Shortest Path Centrality and the APSP problem via VC-dimension and Rademacher Averages

TL;DR

This paper introduces a novel approach to the APSP problem by defining shortest path centrality and using VC-dimension and Rademacher averages to develop an efficient probabilistic algorithm with guarantees.

Contribution

It proposes a new centrality measure for shortest paths and an algorithm based on progressive sampling that efficiently computes distances for paths with high centrality.

Findings

Algorithm outputs data structures with size proportional to vertex diameter.

Expected running time is logarithmic in the number of vertices.

Sample size bounds are tighter using VC-dimension theory.

Abstract

In this paper we are interested in a version of the All-pairs Shortest Paths problem (APSP) that fits neither in the exact nor in the approximate case.

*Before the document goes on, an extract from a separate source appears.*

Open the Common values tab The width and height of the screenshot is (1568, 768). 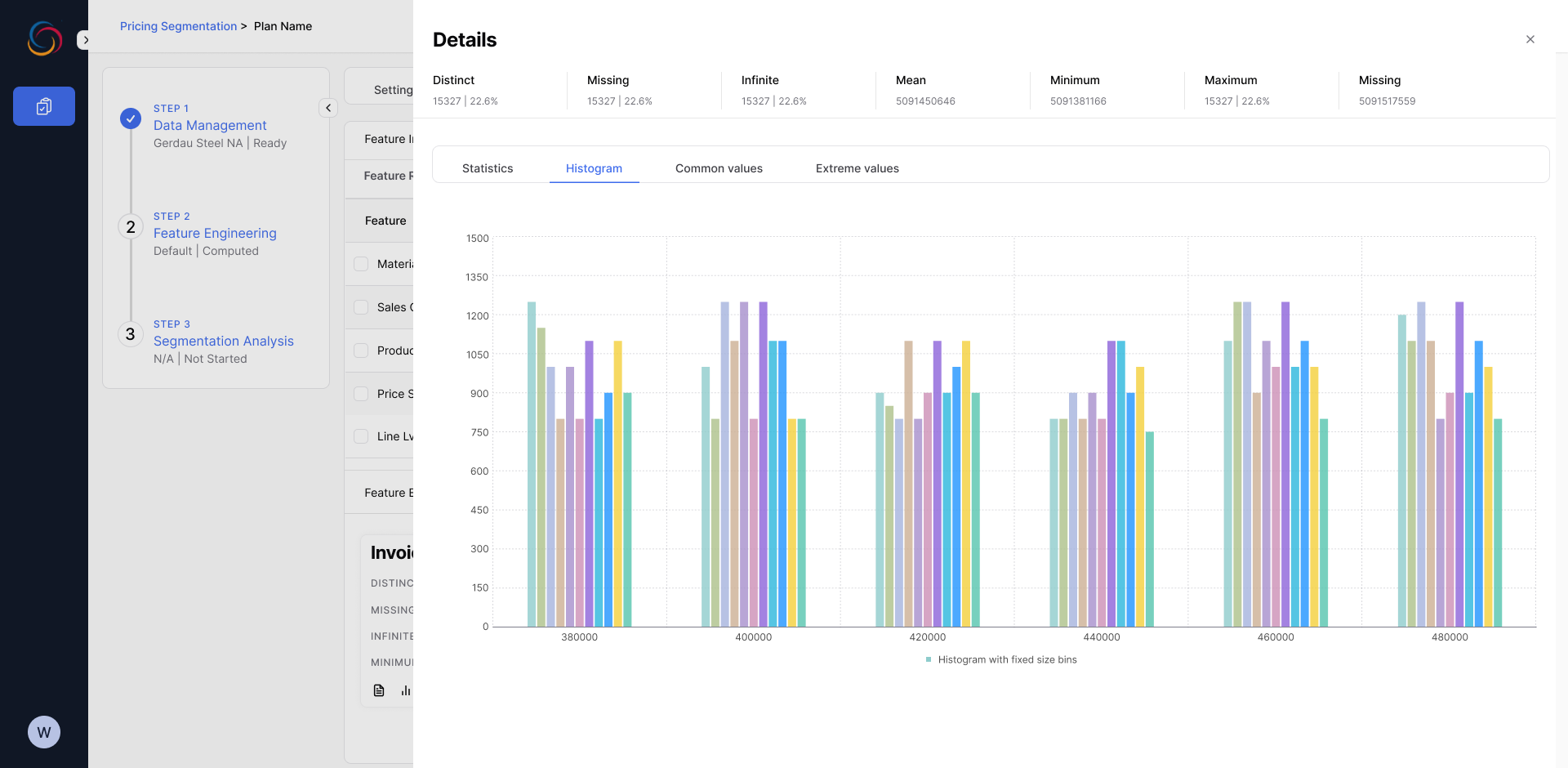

We define a measure of centrality of a shortest path, related to the ``importance'' of such shortest path in the graph, and propose an algorithm based on the idea of progressive sampling that, for {\it any fixed constants} $0 < \epsilon$, $ \delta < 1$, given an undirected graph $G$ with non-negative edge weights, outputs with probability $1 - \delta$ a data structure of size $n \cdot \textrm{Diam}_V(G)$, where $\textrm{Diam}_V(G)$ is the vertex diameter of $G$, in expected time $\mathcal{O}(\lg n \max(m + n \log n, n \cdot \textrm{Diam}_V(G)))$ containing the (exact) distance and the shortest path between every pair of vertices $(u,v)$ that has centrality at least $\epsilon$. The progressive sampling technique is sensitive to the probability distribution of the input (if we assume that $G$ is chosen from a prescribed random distribution), but even in the case where we take no assumption about such distribution, we show an upper bound for the sample size using VC-dimension theory that is tighter than the bound given by standard Hoeffding and union bounds, since VC-dimension theory captures the combinatorial structure of the input graph.